— START Text section —
Friday, November 26, 2004

Five day stew

Not a vintage day or night. Why has the woman with the very hot body got all interested again, now that I have got back with The Girl I Am Seeing Again?

Pub with friends. Not great fun, although it was quite hilarious watching the worst NFL game I have ever seen. The Cowboys and Bears combined to produce more incompletions, fumbles, hopeless running plays and general mediocrity than I thought possible. 7-7 at half-time and one of the TDs was an interception return. I’m lucky to be a Patriots fan at the moment.

But let’s get to the cards. I contemplated going to bed and letting my refreshed bankroll breathe for a few days. But knowing I face FIVE pokerless days proved too strong a motivation to get an hour or so in.

Ninety minutes later my pathetic bankroll was another ninety dollars lighter, and I went to bed in a state of frustration, irritation, disbelief, anger and regret.

I went behind early, then built back to even and slightly ahead (the usual two tables of 6-max PLO by the way). At this point perhaps I should have gone to bed, with a small (tiny) win. Nah, stupid attitude, I was playing well. Then I caught a JJ2 flop with my QQJ3. I raised the pre-flop raiser’s bet. He called and then a short stack went all-in for fractionally more and it was back to me. I was yet to be entirely convinced the pre-flop raiser had a J (he was capable of calling my raise at this stage with AA and/or the nut spades draw) so I went all-in. I’m not playing guessing games here and getting knocked off by a scary card and bet on turn or river…

Turn was 3, making me nut full. River was 10 – one of my opponent’s six outs to take the $96 pot. I was 50% to win the hand when the money went in on the flop, and 68% to beat the eventual winner for the $57 sidepot even if the small stack had hit his (weak) flush draw. And, irrelevant but all the more galling, I was 83% once I filled up on the turn.

These things are just not going for me at the moment. I am making broadly profitable decisions, but the maths ain’t co-operating.

Mind you, there is an argument that I should have played that particular hand far more cautiously. At the time I was putting my money in, I could have been drawing very slim indeed. I should probably be avoiding those sorts of situations while my bankroll is in such dire straits. But if I am in such situations, it would be really nice to actually win one. I’ve lost the last four big pots I have been involved in, and have only been a dog in one of them.

Anyway, besides the whining, I have to admit to tilting a little after that pot, with the booze fuelling me too. I’m pleased that I had the wherewithal to recognise this fact and quit before the loss started going into three figures and who knows where.

This morning I keep telling myself it will turn. That I have to stay focussed on the right decisions, not the results and the vicissitudes of fate. I wish I could play sooner, as I have the bit between my teeth now. I may phone the hotel where I have to stay Sunday/Monday nights and see if I can use my laptop there. Doubt it though; at least not without paying through the nose.

This losing run has really hurt, because I had quite specific plans especially for December. I intended to keep the bankroll chugging along at my usual watermark level, drawing upon it on a more regular basis to pick up Xmas presents, a couple of personal treats, and so on. Instead, I am now forced to try to play my way out of a deep, deep hole before I can even consider withdrawals. And now I have to stew for five days before I can even get started. I need to use some of my annual leave from work (5 days left) and put some serious hours in.
— END Text section —
**Problem**
Reproduce the poker blog entry above word for word, from "These things are" to "who knows where.".
— START Provided material —
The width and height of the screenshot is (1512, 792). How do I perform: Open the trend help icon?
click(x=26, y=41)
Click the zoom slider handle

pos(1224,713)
— END Provided material —
**Solved problem**
These things are just not going for me at the moment. I am making broadly profitable decisions, but the maths ain’t co-operating.

Mind you, there is an argument that I should have played that particular hand far more cautiously. At the time I was putting my money in, I could have been drawing very slim indeed. I should probably be avoiding those sorts of situations while my bankroll is in such dire straits. But if I am in such situations, it would be really nice to actually win one. I’ve lost the last four big pots I have been involved in, and have only been a dog in one of them.

Anyway, besides the whining, I have to admit to tilting a little after that pot, with the booze fuelling me too. I’m pleased that I had the wherewithal to recognise this fact and quit before the loss started going into three figures and who knows where.